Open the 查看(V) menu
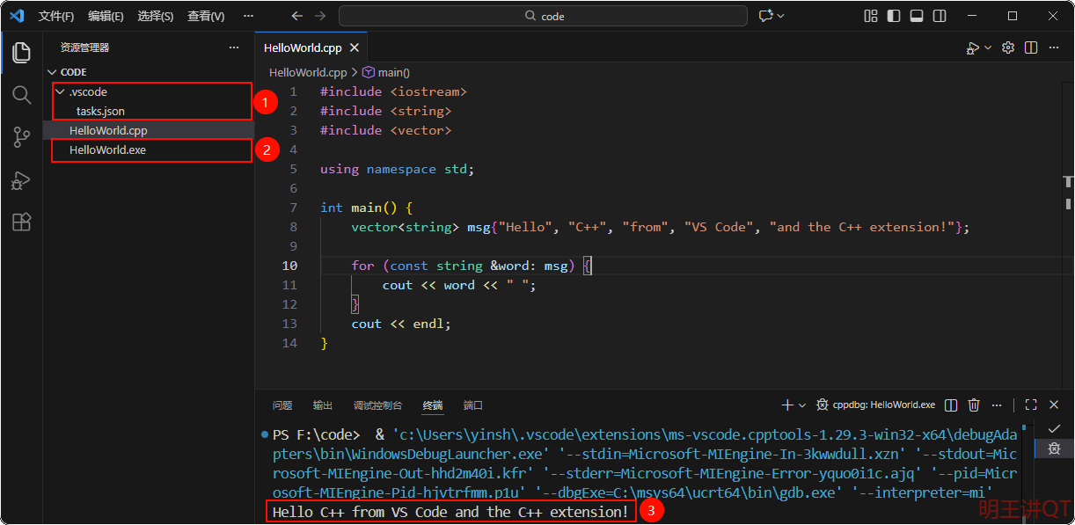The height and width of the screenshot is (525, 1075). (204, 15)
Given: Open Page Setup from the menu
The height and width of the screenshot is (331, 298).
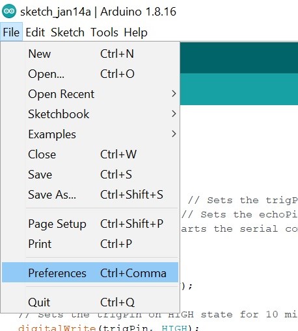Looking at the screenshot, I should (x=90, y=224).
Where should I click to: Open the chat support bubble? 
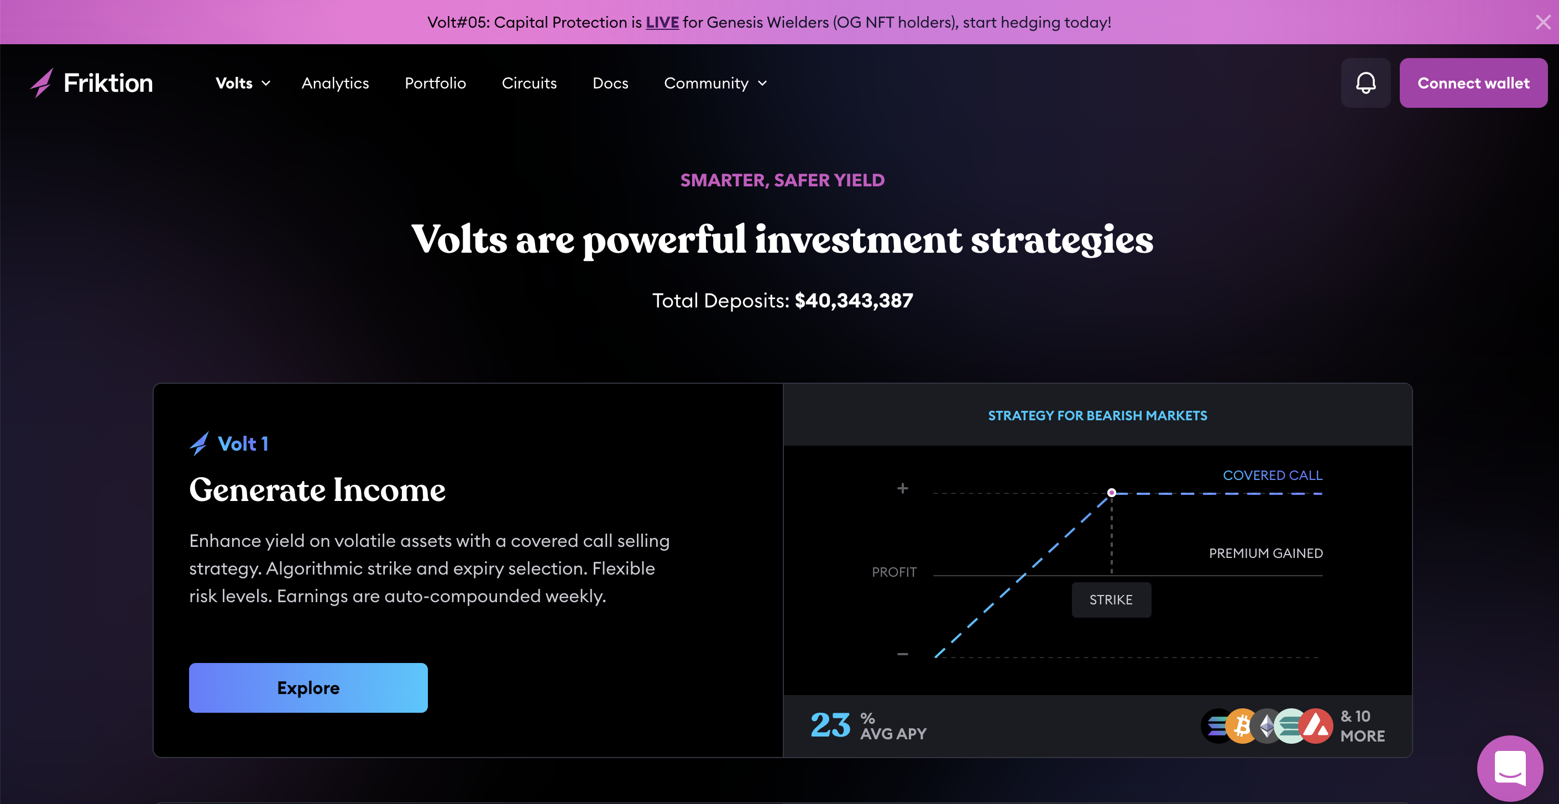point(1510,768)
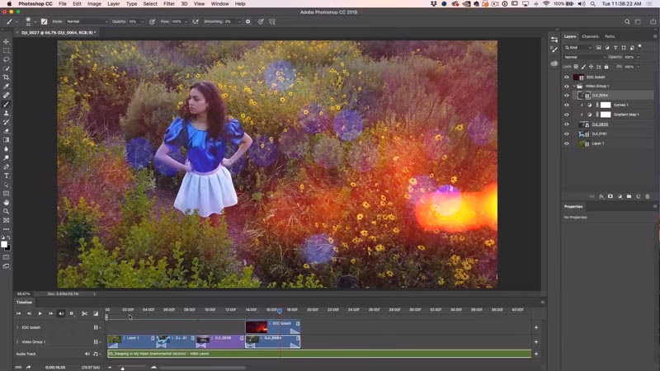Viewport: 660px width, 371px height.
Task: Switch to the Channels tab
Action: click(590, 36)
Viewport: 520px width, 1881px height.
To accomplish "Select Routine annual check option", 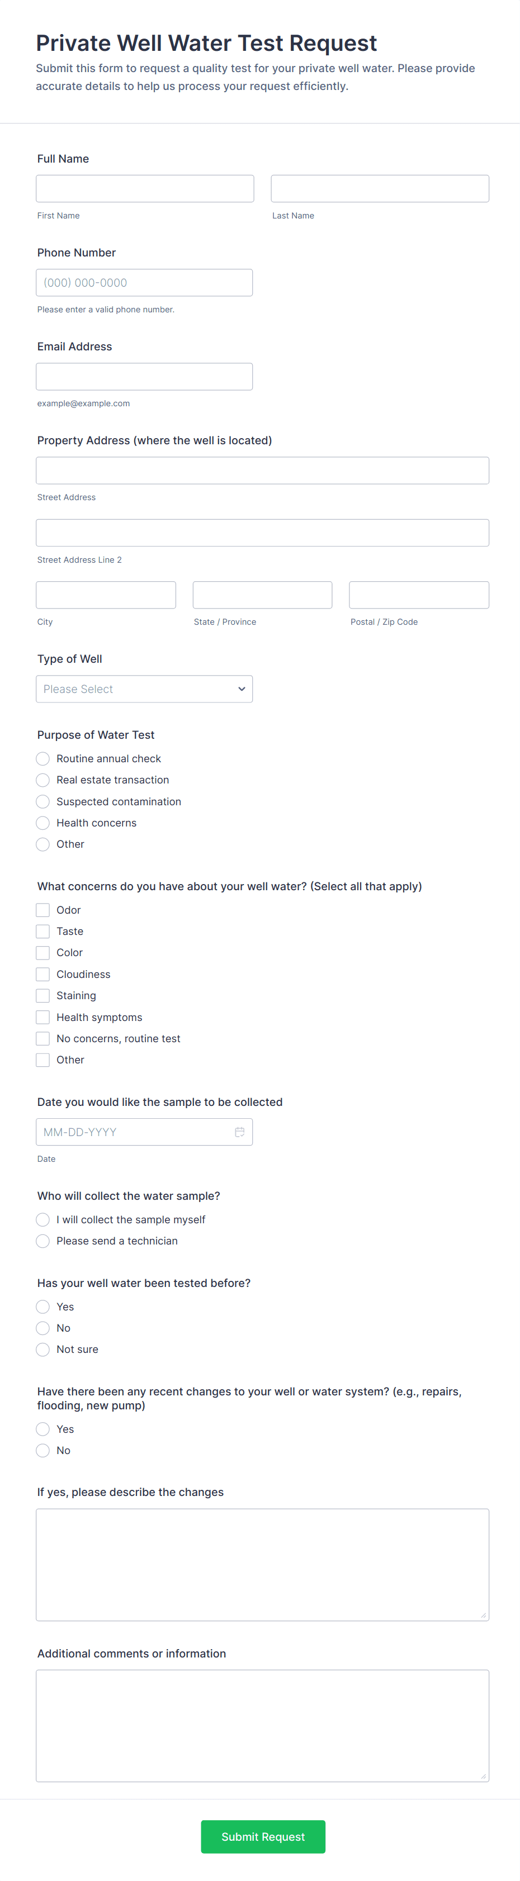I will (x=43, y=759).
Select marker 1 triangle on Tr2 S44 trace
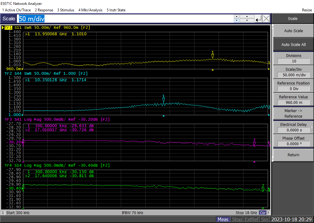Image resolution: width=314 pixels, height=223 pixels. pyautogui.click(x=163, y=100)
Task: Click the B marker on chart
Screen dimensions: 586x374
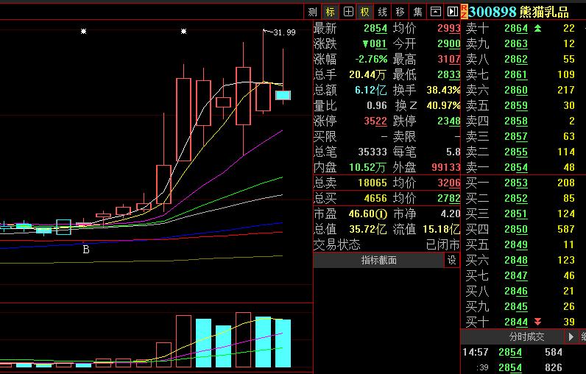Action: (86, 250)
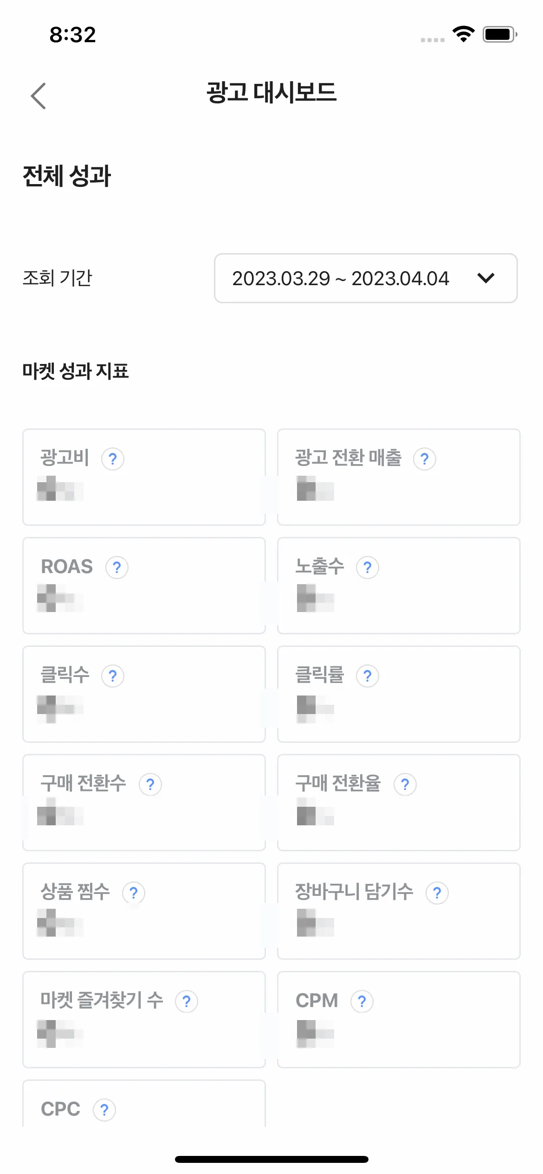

---

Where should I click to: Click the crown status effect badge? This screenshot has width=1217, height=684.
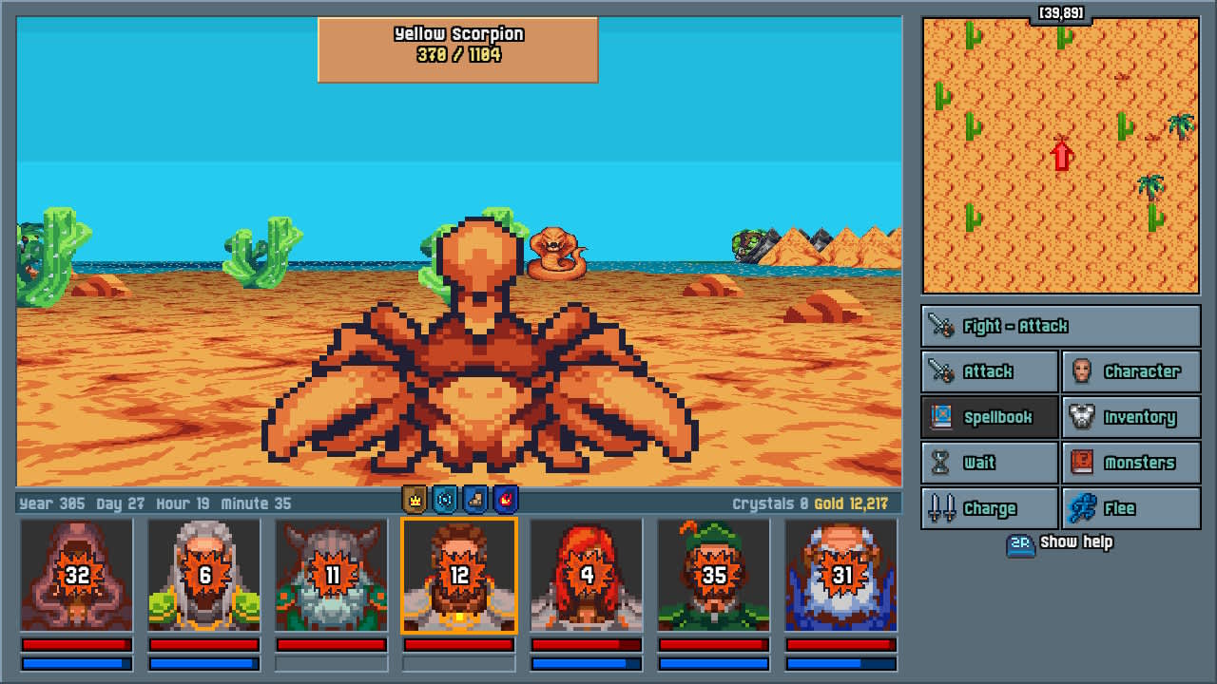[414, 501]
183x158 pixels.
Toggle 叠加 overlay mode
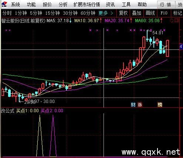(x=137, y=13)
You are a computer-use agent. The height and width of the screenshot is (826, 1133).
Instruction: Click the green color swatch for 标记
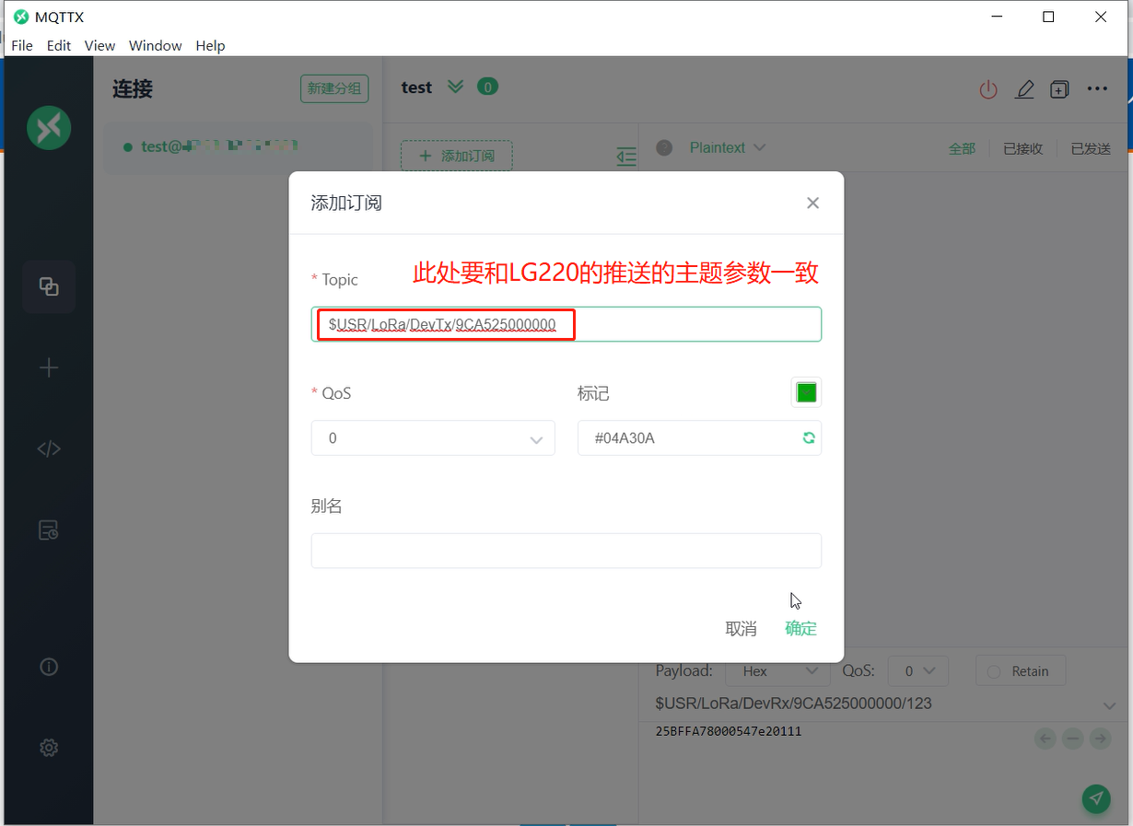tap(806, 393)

Directions for this task >> With pictures omitted, repeat the entries above word for word from the line holding "Where should I click to: Open" down to the line holding "Viewport: 520px width, 1881px height.", keeping both of those lines.

Expected answer >>
Where should I click to: Open the chat support bubble? 
point(1510,768)
Viewport: 660px width, 371px height.
Task: Switch to the Channels tab
Action: click(590, 36)
Viewport: 520px width, 1881px height.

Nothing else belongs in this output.